_Texte présenté_:
________________________________________
Les montagnes, par l'action de l'eau, de l'air et des gelées, tendent toutes à se décomposer, à s'abaisser, à rentrer dans le fond des mers, dont elles sont probablement sorties, et où elles se forment peut-être de nouveau.

Cette décomposition s'opère le plus souvent par des voies tellement leutes, qu'elle échappe à nos observations; mais d'autres fois elle s'annonce par des éboulemens inattendus, qui bouleversent une contrée entière, en anéantissent les habitans, et ne laissent que l'image de la destruction et du chaos: tel est l'éboulement qui a eu lieu, le 2 septembre de cette année, dans le canton de Schwytz.

On a déjà plusieurs descriptions de ce triste événement; mais les unes sont incomplètes, d'autres sont inexactes, et aucune ne donne des recherches précises sur les causes qui l'ont produit. Ces observations pourroient avoir de l'utilité, si elles rassuroient les habitans des montagnes, qui, sur de fausses apparences, redouteroient de semblables catastrophes, et si elles en éloignoient ceux qui restent exposés à un danger réel, dans une imprudente sécurité.

Les éboulemens en quelque sorte spontanés qui ont eu lieu dans différentes contrées, indiquent que les montagnes qui semblent annoncer une chute prochaine, par la trop grande inclinaison de leurs couches, et par un défaut d'agrégation dans leurs parties, ne forment pas des écroulemens capables de dévaster, tout d'un coup, la contrée qui les avoisine, si ces couches ne varient point dans leur état d'agrégation et dans leur composition. Elles produisent, sans doute, des avalanches pierreuses; mais leur chute en général est successive et presque régulière : l'on observe de jour les effets qu'elle produit, et l'on peut d'avance se mettre à l'abri de leur influence. C'est ainsi que les éboulemens journaliers qui ont lieu dans le Mont-Blanc et dans les Aiguilles qui l'avoisinent, ne produisent point de catastrophes redoutables pour les habitans de cette contrée.
________________________________________
_Données fournies_:
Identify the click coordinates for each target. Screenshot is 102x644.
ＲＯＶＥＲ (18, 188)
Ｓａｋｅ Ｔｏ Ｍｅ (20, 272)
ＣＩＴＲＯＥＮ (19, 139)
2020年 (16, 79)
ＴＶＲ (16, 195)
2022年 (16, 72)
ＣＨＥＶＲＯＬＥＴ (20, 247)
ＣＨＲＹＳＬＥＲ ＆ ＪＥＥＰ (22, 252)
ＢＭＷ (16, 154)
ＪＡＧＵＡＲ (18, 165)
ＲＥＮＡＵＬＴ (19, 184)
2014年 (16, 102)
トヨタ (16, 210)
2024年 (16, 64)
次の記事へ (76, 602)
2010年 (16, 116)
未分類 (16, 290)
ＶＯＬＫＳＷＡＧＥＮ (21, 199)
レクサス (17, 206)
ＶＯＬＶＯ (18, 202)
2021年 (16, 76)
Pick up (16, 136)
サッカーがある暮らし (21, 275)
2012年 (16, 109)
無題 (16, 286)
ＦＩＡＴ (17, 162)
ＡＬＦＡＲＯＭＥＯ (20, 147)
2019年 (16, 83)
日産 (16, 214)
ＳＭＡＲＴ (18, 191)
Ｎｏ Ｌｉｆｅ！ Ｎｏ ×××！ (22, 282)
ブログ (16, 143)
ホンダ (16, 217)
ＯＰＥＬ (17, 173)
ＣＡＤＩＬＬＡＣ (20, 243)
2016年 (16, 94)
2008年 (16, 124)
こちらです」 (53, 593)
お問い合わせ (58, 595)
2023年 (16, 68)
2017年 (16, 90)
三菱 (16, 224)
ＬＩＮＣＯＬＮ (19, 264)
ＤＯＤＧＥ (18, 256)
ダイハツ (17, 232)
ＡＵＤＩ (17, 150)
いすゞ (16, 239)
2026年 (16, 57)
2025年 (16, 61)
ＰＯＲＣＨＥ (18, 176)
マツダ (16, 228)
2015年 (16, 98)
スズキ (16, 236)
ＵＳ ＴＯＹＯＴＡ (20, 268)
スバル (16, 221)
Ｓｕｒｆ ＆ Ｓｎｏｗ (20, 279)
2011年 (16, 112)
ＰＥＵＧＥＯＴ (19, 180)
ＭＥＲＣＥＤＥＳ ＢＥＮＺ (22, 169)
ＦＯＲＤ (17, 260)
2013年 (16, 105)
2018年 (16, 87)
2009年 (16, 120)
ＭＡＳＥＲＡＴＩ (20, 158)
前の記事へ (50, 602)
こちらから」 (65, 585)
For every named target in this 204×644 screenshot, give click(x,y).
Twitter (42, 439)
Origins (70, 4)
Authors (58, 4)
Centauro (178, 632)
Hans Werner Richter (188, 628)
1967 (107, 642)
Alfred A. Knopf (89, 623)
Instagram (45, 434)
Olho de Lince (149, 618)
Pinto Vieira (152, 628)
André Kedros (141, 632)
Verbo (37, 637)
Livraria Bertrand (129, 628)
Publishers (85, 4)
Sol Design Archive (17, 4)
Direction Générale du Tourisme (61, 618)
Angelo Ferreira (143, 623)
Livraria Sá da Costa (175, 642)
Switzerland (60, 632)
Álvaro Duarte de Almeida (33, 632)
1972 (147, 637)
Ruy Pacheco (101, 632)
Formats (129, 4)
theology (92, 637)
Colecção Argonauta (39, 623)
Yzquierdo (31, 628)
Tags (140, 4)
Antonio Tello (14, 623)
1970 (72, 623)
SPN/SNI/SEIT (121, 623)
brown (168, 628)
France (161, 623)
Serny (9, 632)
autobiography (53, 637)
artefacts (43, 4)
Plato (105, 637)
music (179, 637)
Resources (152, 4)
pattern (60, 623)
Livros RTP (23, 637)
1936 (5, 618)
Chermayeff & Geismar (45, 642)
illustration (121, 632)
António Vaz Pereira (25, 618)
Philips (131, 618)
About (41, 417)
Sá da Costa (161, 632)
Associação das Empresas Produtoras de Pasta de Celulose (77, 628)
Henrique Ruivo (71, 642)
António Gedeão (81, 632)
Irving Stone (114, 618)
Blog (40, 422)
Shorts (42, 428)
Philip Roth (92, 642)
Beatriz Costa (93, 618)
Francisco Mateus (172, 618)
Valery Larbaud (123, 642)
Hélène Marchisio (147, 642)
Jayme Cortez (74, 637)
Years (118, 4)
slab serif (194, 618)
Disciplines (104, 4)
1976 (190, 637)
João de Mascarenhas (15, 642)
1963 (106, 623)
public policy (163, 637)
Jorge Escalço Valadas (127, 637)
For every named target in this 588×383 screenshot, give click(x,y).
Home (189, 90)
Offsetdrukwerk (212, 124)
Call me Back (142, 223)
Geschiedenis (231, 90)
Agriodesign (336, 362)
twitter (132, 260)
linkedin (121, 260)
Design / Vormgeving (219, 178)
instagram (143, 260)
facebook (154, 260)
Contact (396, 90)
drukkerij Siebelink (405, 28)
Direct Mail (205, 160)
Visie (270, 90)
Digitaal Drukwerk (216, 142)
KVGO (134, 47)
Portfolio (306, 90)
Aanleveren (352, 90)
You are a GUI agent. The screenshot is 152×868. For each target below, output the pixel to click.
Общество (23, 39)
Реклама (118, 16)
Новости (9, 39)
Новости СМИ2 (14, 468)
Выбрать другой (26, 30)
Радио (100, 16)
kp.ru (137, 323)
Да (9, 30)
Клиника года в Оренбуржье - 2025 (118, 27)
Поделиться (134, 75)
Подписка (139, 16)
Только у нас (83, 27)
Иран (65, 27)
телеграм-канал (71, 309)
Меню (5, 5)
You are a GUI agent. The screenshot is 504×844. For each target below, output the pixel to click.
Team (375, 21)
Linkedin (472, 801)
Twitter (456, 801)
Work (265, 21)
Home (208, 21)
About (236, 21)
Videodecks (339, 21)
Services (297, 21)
________________________________________
_Consigne_: D'après la première phrase du texte présenté, par l'action de quoi les montagnes tendent-elles toutes à se décomposer ? Citez chacun de ces agents.

_Corrigé_: L'eau, l'air et les gelées.